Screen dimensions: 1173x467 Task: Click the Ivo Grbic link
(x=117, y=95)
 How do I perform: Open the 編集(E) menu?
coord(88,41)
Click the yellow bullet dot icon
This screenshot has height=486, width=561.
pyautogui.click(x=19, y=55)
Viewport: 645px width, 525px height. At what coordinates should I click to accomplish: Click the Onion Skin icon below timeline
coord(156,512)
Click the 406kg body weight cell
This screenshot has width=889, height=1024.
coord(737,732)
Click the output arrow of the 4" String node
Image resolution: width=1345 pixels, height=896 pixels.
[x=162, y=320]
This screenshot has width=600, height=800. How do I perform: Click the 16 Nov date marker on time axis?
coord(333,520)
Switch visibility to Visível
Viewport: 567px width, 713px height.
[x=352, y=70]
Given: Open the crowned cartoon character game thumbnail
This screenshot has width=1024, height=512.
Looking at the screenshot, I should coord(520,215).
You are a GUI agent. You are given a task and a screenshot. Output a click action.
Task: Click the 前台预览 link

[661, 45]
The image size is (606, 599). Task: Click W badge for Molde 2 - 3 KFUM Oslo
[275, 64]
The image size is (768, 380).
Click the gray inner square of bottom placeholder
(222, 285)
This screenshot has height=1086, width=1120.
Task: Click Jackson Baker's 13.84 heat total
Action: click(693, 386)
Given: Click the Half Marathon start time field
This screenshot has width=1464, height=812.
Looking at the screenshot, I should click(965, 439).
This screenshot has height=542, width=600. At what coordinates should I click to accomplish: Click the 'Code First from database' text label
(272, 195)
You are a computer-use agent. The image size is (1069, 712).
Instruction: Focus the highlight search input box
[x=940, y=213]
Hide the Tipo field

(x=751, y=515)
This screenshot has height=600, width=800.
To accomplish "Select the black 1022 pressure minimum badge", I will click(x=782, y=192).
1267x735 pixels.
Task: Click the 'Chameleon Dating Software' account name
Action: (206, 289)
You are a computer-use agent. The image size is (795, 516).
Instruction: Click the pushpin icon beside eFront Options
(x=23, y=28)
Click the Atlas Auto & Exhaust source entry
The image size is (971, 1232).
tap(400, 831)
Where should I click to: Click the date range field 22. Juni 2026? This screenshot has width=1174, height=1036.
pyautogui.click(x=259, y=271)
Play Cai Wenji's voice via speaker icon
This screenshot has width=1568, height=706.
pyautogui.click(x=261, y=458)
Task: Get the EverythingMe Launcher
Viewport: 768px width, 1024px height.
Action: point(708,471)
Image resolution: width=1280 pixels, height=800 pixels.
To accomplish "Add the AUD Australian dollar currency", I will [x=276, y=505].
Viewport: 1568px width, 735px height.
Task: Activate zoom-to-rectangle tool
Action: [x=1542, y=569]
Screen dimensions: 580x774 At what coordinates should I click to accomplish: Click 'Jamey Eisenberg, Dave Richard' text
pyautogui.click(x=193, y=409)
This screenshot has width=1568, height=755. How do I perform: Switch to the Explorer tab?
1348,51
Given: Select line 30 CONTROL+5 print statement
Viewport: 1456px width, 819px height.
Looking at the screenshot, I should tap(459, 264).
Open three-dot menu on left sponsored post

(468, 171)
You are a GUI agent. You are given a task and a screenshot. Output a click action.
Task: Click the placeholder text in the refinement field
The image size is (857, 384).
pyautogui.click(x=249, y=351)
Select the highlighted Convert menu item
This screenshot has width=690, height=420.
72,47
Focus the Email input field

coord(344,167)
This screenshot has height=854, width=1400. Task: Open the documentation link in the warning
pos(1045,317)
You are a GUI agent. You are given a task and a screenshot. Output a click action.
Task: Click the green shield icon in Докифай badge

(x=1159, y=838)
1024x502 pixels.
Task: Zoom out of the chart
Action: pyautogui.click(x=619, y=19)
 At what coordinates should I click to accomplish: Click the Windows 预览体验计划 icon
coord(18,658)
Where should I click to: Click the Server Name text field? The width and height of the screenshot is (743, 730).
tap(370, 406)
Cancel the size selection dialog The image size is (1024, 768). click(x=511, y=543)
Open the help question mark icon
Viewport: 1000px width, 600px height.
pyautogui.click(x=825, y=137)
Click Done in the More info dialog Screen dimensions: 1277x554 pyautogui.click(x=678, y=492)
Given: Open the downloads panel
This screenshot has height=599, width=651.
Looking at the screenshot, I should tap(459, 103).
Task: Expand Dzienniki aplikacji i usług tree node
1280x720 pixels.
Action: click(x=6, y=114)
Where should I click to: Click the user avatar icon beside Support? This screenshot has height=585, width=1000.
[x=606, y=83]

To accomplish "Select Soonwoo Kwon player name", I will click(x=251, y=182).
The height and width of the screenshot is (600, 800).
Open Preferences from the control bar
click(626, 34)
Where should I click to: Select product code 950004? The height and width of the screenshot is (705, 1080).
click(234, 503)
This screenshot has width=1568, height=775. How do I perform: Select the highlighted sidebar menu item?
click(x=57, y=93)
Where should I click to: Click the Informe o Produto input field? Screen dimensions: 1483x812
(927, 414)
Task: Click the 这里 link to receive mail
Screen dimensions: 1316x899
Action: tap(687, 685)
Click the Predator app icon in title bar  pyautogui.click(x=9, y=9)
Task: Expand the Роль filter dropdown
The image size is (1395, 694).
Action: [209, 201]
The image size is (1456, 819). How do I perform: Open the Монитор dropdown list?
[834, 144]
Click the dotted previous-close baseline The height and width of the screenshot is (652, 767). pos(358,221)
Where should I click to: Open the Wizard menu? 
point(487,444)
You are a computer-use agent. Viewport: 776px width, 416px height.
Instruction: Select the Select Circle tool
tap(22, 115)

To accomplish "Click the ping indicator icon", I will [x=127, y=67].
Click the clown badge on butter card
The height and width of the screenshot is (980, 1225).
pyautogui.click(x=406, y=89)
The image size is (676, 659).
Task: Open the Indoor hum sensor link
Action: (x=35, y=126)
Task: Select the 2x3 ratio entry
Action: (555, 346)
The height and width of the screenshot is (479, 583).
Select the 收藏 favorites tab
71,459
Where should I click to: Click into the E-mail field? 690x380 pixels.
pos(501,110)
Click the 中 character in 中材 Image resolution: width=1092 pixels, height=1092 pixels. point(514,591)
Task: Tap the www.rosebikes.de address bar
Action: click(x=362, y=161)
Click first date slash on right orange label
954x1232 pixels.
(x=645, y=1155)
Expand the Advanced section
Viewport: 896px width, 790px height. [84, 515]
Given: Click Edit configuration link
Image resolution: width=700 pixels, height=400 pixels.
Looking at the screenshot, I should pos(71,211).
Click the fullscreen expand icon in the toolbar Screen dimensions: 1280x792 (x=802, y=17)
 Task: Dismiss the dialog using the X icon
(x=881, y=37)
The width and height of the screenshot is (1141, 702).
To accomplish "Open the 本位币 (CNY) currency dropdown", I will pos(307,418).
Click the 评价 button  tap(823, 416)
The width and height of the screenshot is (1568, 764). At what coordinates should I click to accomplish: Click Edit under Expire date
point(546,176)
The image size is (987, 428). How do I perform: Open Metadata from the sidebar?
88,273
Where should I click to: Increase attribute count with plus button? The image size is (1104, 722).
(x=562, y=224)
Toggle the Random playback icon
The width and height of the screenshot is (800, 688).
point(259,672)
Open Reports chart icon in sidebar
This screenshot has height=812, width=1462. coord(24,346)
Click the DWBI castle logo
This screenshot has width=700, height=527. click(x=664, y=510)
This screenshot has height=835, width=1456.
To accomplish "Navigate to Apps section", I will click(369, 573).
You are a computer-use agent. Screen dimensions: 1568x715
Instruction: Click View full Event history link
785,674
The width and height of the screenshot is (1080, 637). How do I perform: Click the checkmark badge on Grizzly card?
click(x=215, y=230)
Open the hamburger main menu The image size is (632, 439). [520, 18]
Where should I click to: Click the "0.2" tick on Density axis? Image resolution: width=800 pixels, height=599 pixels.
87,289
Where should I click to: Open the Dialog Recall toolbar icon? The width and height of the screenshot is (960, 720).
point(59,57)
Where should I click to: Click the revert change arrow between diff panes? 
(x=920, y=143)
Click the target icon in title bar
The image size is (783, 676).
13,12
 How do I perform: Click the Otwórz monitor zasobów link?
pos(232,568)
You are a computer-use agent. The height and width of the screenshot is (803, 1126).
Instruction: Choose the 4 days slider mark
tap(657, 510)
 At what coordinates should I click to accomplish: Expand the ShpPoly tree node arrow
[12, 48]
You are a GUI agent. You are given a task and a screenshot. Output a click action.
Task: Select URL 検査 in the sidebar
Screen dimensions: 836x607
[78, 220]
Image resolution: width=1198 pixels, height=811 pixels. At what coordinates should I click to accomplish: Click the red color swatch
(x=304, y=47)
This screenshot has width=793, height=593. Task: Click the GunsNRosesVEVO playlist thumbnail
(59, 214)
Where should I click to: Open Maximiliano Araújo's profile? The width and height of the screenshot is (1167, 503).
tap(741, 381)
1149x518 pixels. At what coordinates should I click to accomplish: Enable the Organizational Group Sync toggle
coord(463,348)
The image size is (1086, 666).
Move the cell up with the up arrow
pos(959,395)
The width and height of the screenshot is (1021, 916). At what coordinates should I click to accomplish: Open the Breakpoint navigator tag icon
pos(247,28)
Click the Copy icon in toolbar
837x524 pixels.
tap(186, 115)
◆ ◆ ◆ ◆
Work out how many lines of the material above contain "computer", then write that number alone.

■ **Answer for the task**
5